Completely honest here, I use old Reddit on mobile web. Under settings scroll down a bit and you'll see the option.

The cookie or whatever seems to expire every week or so, then I'm unceremoniously dumped back into the mess that is their "modern" design.

Despite that, the layout of old Reddit is much more information dense. Just use the phone in landscape and it's perfectly fine.

Except for when you go to try and click that tiny x, only to find that there was an intentionally coded delay for another ad just above it that pushed the x lower on the page, so you end up clicking that other ad.
It looks like you have an ad blocker! Click here to disable it for this site.

Log in to continue reading this article.

And, oh, you don't want advertising cookies? Here's a list of a dozen categories you have to manually deselect one-at-a-time. To help with this there's a bright-colored button that says, "accept all" and a drab text link that says, "use my selection."

Consent-O-Matic lets you to select which cookies you want in a site, and then automatically clicks the selections to popups if they appear. Has been working pretty well for me.

https://addons.mozilla.org/en-US/firefox/addon/consent-o-mat...

Especially annoying when this shows up in Firefox on iOS which doesn’t even support plugins (uBlock) to begin with (since it’s on WebKit there).
Well it's impossible to have anything better than that.

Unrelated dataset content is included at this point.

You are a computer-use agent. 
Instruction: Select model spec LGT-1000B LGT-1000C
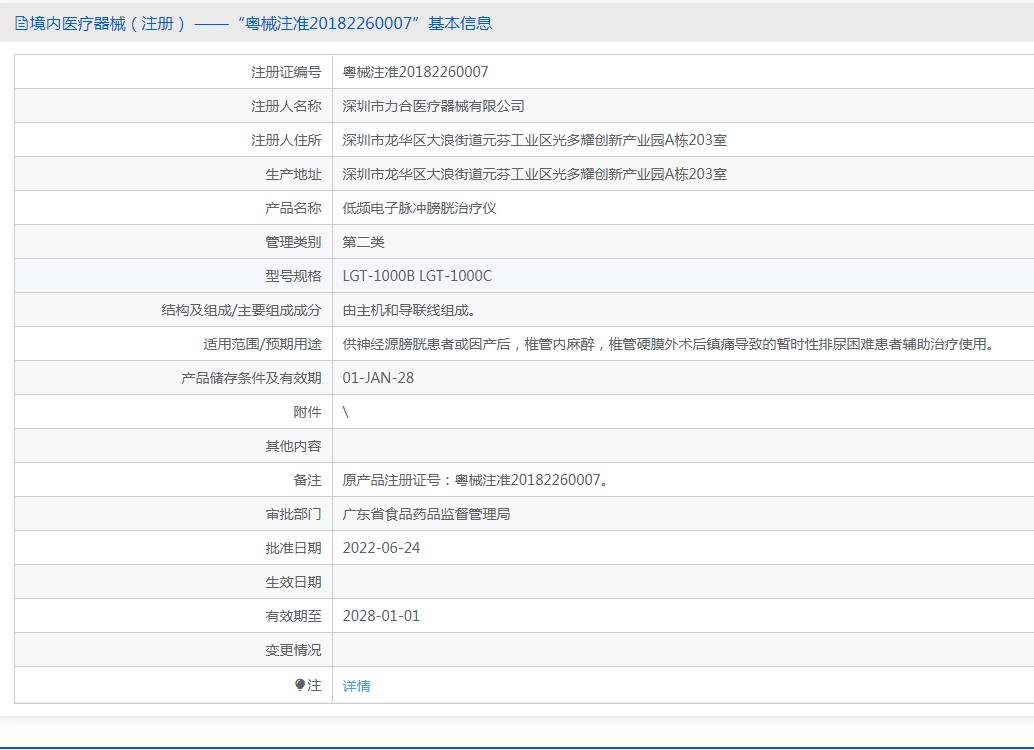[417, 276]
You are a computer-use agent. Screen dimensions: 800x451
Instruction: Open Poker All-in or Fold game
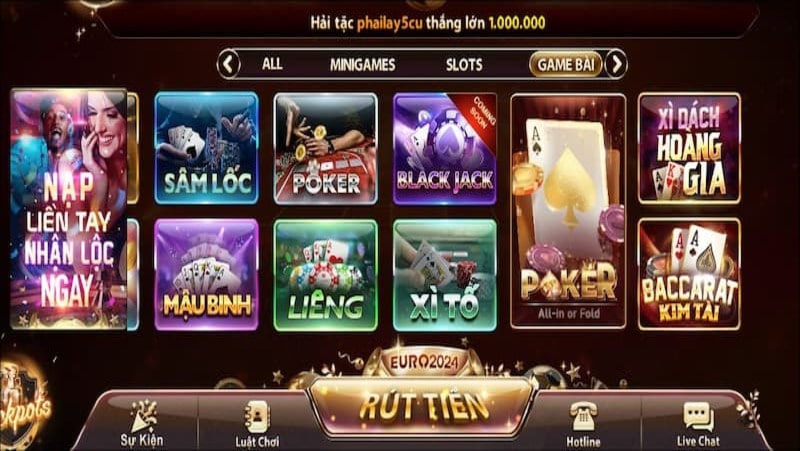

I mean, it's not like the worst solutions would win out and the entire planet would tacitly go along with it to prevent having to do something harder but better.
Block unvetted JS and that bullshit disappears. Your browser will be faster and you won't have to navigate around distractions hiding the content.
Hey now, don't say anything bad about cookie consent popups, the Europeans will be waking up soon and they'll downvote you to hell.
I think someone should put up a counter of how many lives the EU parliament has taken by summing the collective time every cookie banner has taken from human cognition / lives. Maybe it'll be enough to charge them with crimes against humanity.